The Operation Varsity Blues admissions bribery scandal at large, prestigious institutions, such as Georgetown and University of Texas, Austin, makes me glad I attended and now teach at obscure, small liberal arts colleges. I attended Rocky Mountain College in Billings, “Montana’s first, Montana’s finest,” and am now a tenured professor at Austin College in Sherman, Texas, home of the mighty Kangaroos.
Very few people reading this article have probably heard of, much less paid a bribe to attend, either of these institutions. But as I know as an alumna of and a faculty member at small liberal arts colleges, these institutions offer needy students a first-rate liberal arts in the service of democratic citizenship— exactly what I needed as a student back in 1994 and precisely what our divided nation needs today. Unfortunately, this scandal comes at a time when more and more Americans believe that higher education is “headed in the wrong direction,” and many dismiss the value of a college degree, especially the worth of a liberal arts education.
I grew up and went to high school in small-town Montana, and my family did not have the means to send me to prestigious, out-of-state institutions. In spite of my limited finances, I was able to attend Rocky Mountain College, a nearby private, liberal arts college. I studied the writing of Charlotte Brontë, Chinua Achebe and Emily Dickinson in small classes where I received individualized instruction. My professors cared about me and encouraged me to consider graduate school in order to become a college professor. They had to explain to me what that meant because this possibility was outside my frame of reference; no one I knew back in Park City had a Ph.D. When I eventually attended graduate school in American literature, I always knew that, despite pressure to seek more impressive research-focused faculty jobs, I wanted to teach at a small, liberal arts college.
I have been teaching at such an institution for 11 years now. Along with courses in American literature, I also teach the first-year writing course — a teaching assignment usually relegated to graduate teaching assistants at larger, more prominent universities. For their first assignment, students write their autobiography as a writer. After years of reading these essays, I know the stories of immigrant students intimidated by writing in English as a Second Language; of pre-med students who once loved writing but had it scared out of them due to the standardized Texas STAAR tests; and of students like me, from rural, underserved public schools. Because Austin College evaluates me primarily as a teacher — we don’t have a “publish or perish” mentality — I am able to foster each student’s deep thinking and learning in the spirit of the liberal arts. My faculty colleagues across campus are able to do the same, and the outcomes show. Our students go on to lead meaningful, successful, and financially stable lives — even the English majors!

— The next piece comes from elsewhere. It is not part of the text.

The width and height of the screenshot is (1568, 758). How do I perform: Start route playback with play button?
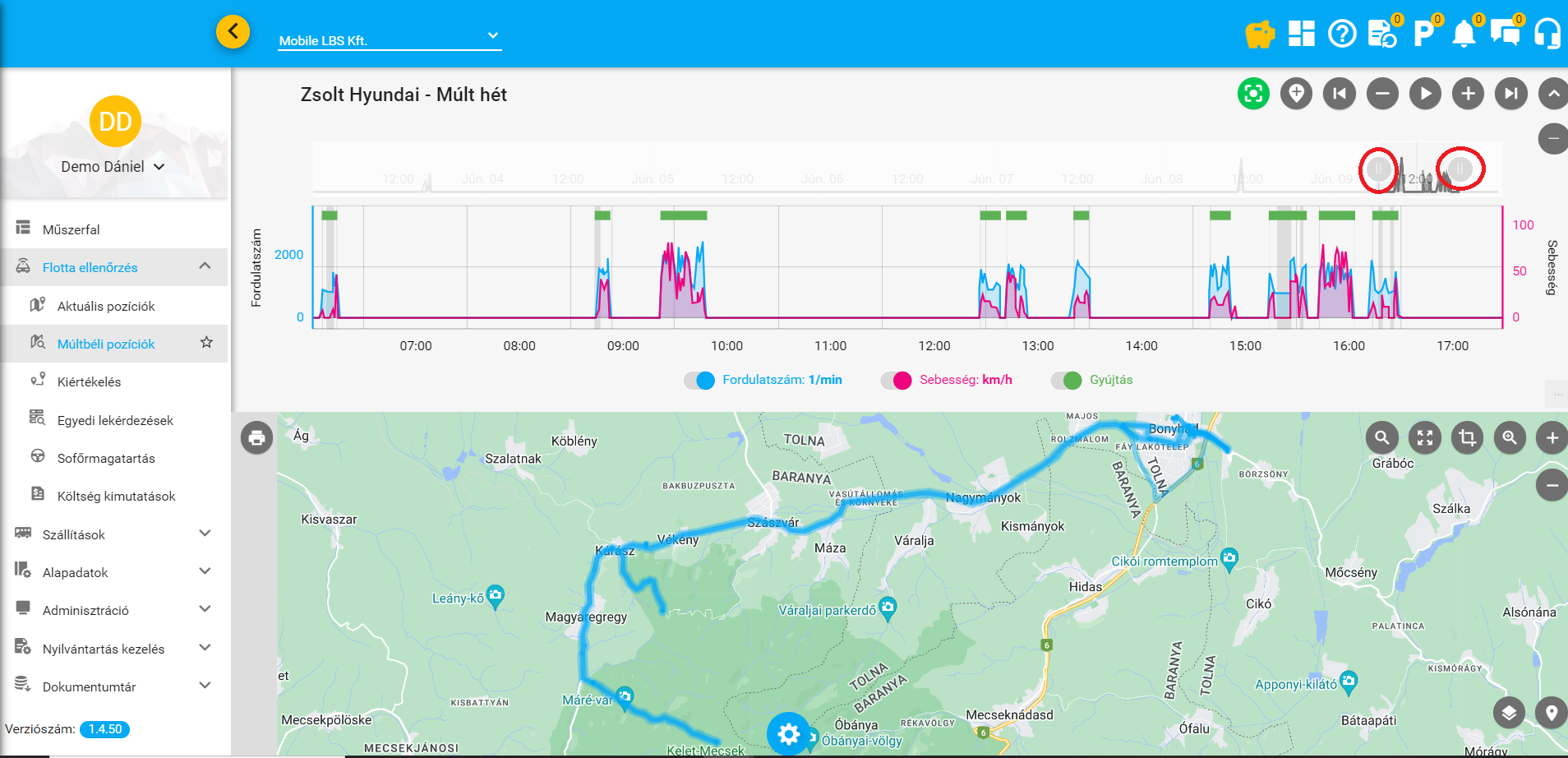tap(1425, 94)
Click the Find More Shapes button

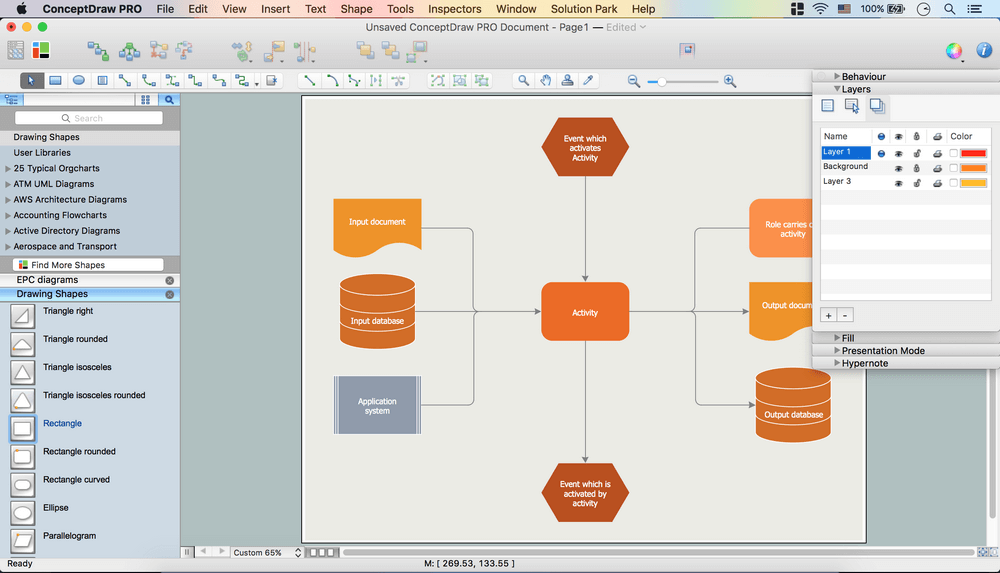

Yet high-impact, small liberal arts colleges like Rocky Mountain College and Austin College can be overlooked and underestimated by prospective students and donors alike. Recently, many of these small colleges have been closing at an alarming rate due to political and financial forces outside their control. This recent admissions scandal indicates that we need to invest in and value even more small liberal arts colleges and the education that they provide rather than fetishize the status of larger institutions. I will never question the value, quality, or integrity of the liberal arts education I received and now provide, while those at more prestigious and elite institutions, in light of Operation Varsity Blues, probably should.